The MTP TTFT is still a little worse than baseline, but the total request is faster because the answer generation is much faster. At 128k cached context, MTP n=3 takes the 3090 run from 15.0 seconds to 10.3 seconds. On Strix Halo, it takes the same shape from 45.6 seconds to 27.4 seconds.
Does MTP Make Things Slower?
Sometimes, yes.
I would not say "MTP is slower." That is too broad. The better rule is:
MTP is faster when decode dominates. MTP can be slower when fresh prefill dominates.
That makes it a good fit for normal chat, coding-agent replies, cached-context follow-ups, and longer answers. It is a weaker fit for "read this giant context from scratch and answer in a few sentences," especially on builds where MTP adds prompt-processing overhead.
The earlier medium-context agent result still matters. On Strix Halo, Qwen3.6 27B Q4_K_M went from 12.0 tok/s to 20.4 tok/s with MTP n=3 on my agent shape. Total time dropped from 41.7 seconds to 24.5 seconds.
That is the workload where MTP feels good: the model has some context, but it also has enough answer to decode.
My Current Rule
For local use, I would still keep MTP on for normal chats and agent-style work.

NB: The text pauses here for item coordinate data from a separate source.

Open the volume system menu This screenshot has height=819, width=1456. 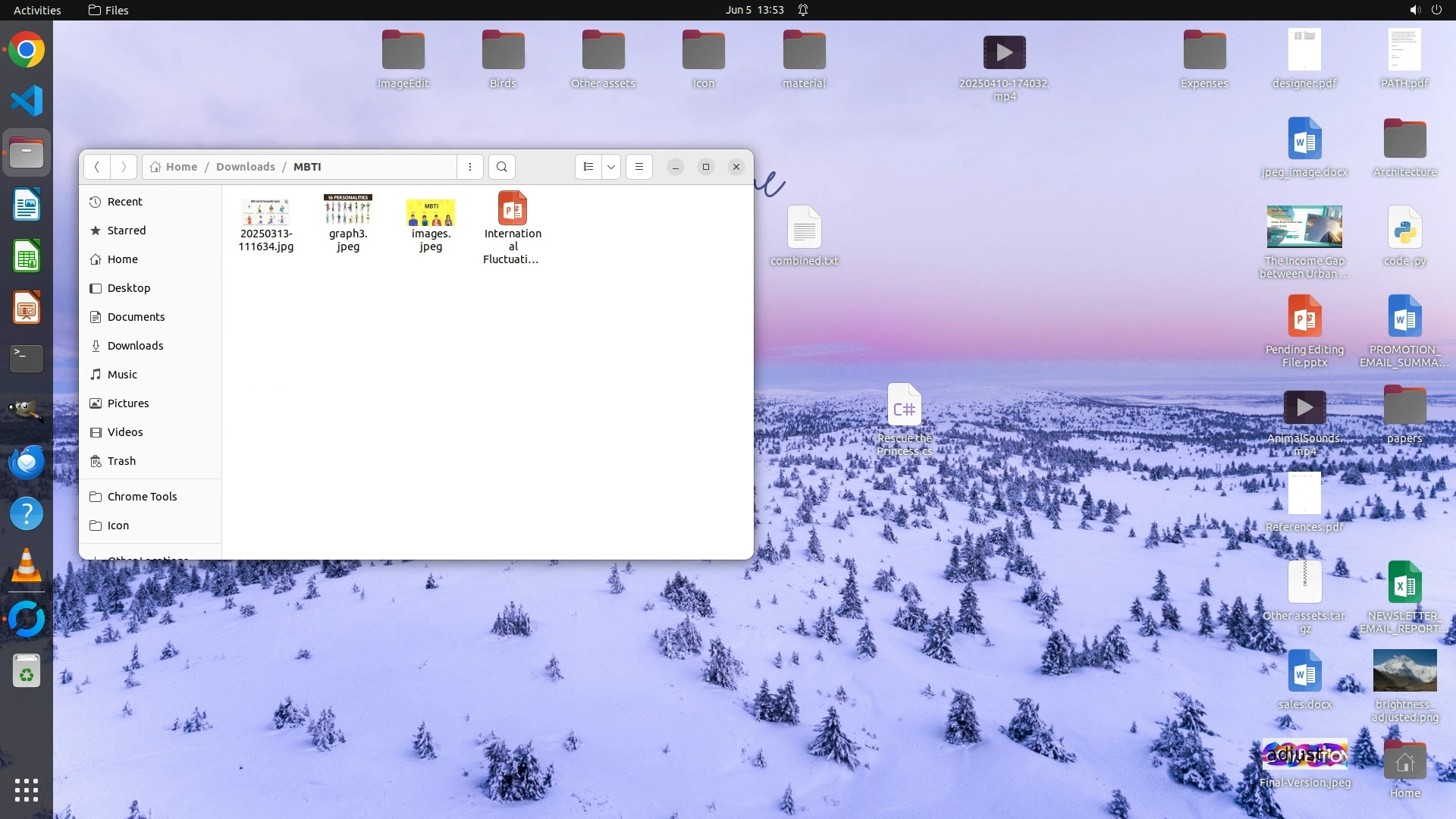point(1414,10)
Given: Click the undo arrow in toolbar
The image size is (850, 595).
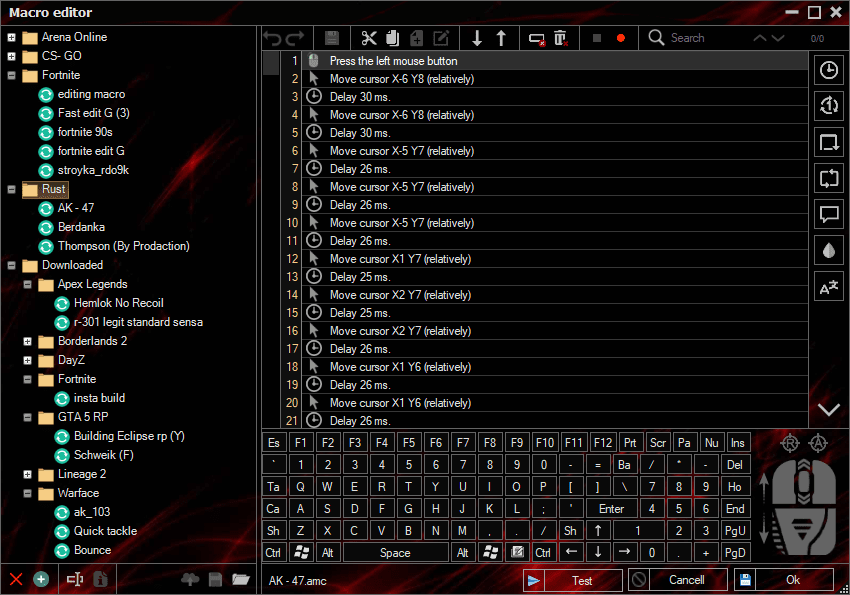Looking at the screenshot, I should pyautogui.click(x=272, y=38).
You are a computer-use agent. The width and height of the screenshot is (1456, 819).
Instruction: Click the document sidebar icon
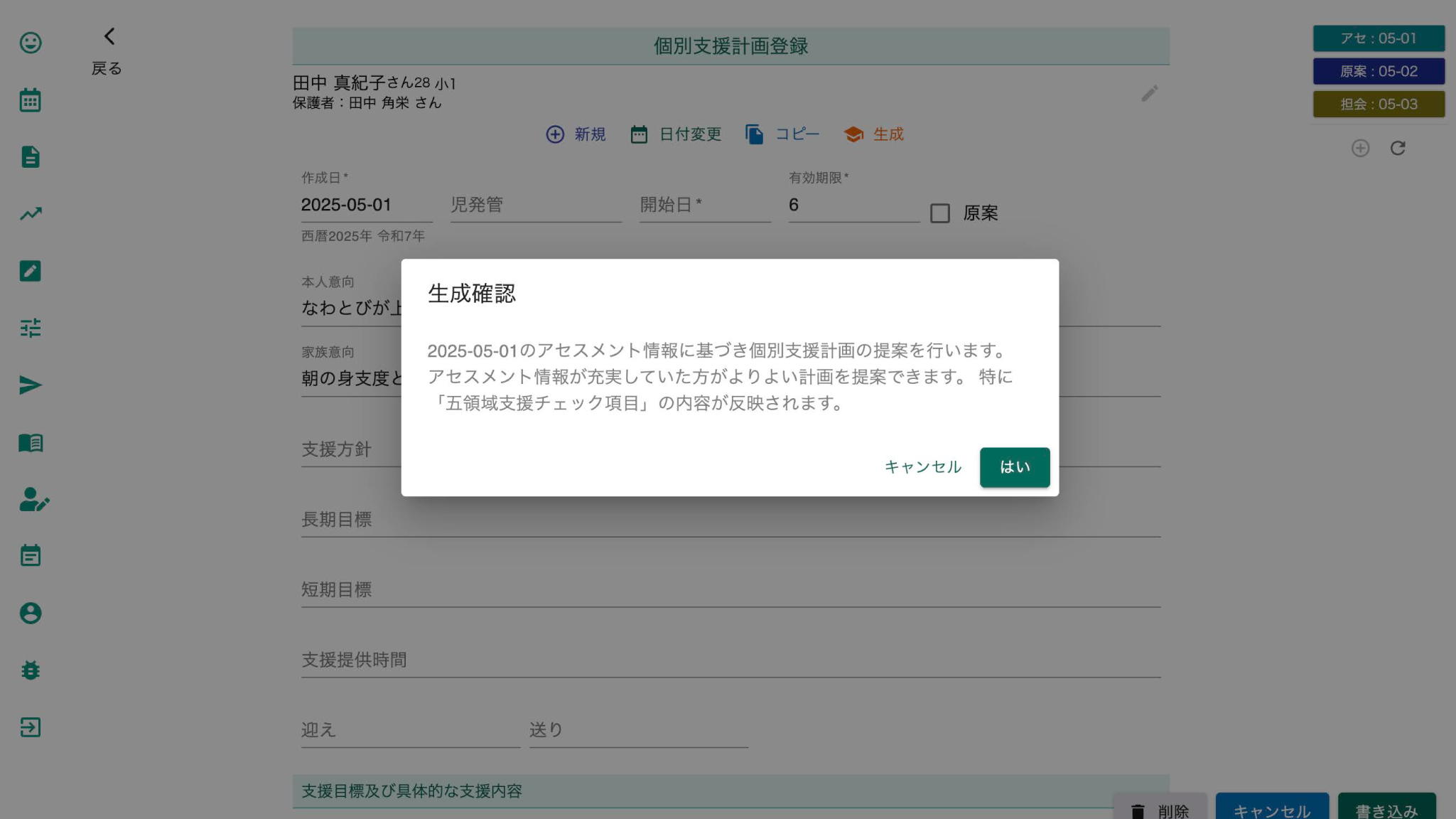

For giant fresh prompts, I would test both modes. If the prompt is 100k+ tokens and the answer is not very long, baseline may be faster. The prompt-processing fix helped a bit on my 3090 run, but MTP was still slower for cold 32k, 64k, and 128k prompts.
For ongoing chats with KV cache reuse, the result is much less harsh. The cold-prompt benchmark answers one question: when the model has to prefill the whole long prompt from scratch, MTP does not make that prefill cheaper. The cached-agent benchmark answers the other: once that context is reused, MTP can help again.